I went to London as part of my duties as External Examiner for the MSc Course in Astrophysics at Queen Mary, University of London. Of course all the proceedings are confidential so I’m not going to comment on anything in detail, except that I spent a bit of time going through the exam scripts before the Examiners’ Meeting in a room that did a very passable impersonation of a heat bath. When I was later joined by the rest of the Exam Board the temperature soared still further. Fortunately the business went relatively smoothly so nobody got too hot under the collar and after concluding the formal business, a few of us cooled off with a beer or two in the Senior Common Room.The students spend the next couple of months writing their dissertations now that the written exams are over, so we have to reconvene in October to determine the final results. I hope it’s a bit cooler by then.

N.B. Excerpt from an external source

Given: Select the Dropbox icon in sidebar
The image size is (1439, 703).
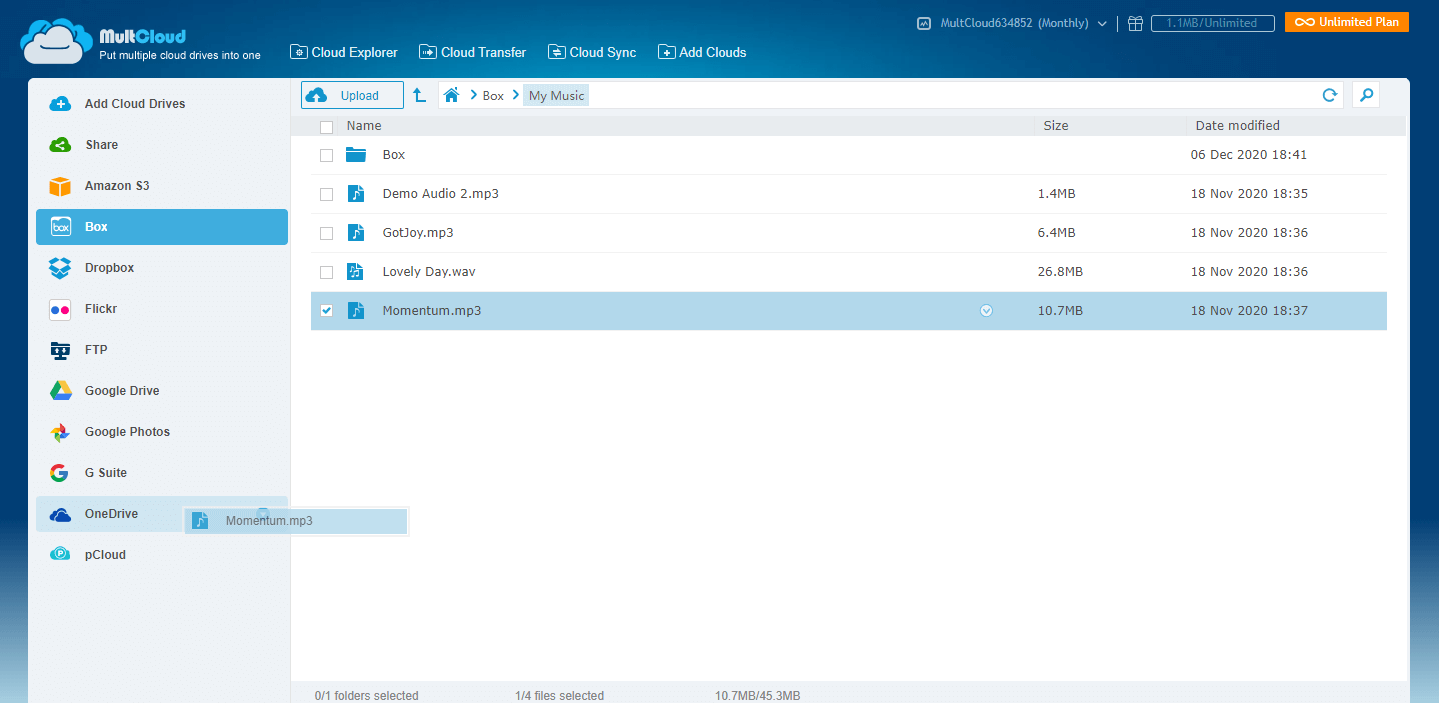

I couldn’t stay long at Queen Mary, however, as I had a working dinner to get to. Regular readers of this blog (both of them) may remember that I’m involved in project called Beyond Entropy which is organized by the Architectural Association School of Architecture. I’ve been working on this occasionally over the months that have passed since I first blogged about it, but deadlines are now looming and we need to accelerate our activity. Last night I met with the ever-enthusiastic Stefano Rabolli Pansera at the house of Eyal Weizman by Victoria Park in the East End, handily close to Queen Mary’s Mile End campus. Assisted by food and wine we managed to crystallise our ideas into something much more tangible than we had managed to do before on our theme of Gravitational Energy. The School has offered us expert practical assistance in making prototypes and  I’m now much more optimistic about our exhibit coming together, not to mention excited at the prospect of seeing it on display at the Venice Architecture Biennale. I won’t say what we’re planning just yet, though. I’d rather wait until it’s done before unveiling it.

Incidentally, here’s a link to a  lecture by Eyal Weizman where he gives some interesting perspectives on architectural history.

Finally, and nothing to do with my trip to the Big Smoke, I noticed today on the Research Fortnight Blog that the Higher Education Funding Council for Wales (HEFCW) is planning to reduce the number of universities in Wales “significantly” from its current level of 12. This is an interesting development and one that I’ve actually argued for here. Quoting Leighton Andrews, Welsh Assembly Minister responsible for higher education, the piece says

“This target does not mean fewer students,” he said in a statement. “But it is likely to mean fewer vice chancellors. We will have significantly fewer HE institutions in Wales but they will be larger and stronger.”

How these reductions will be achieved remains to be seen, but it seems obvious that quite a few  feathers will be ruffled among the management’s plumage in some institutions and it looks like some vice chancellors will be totally plucked!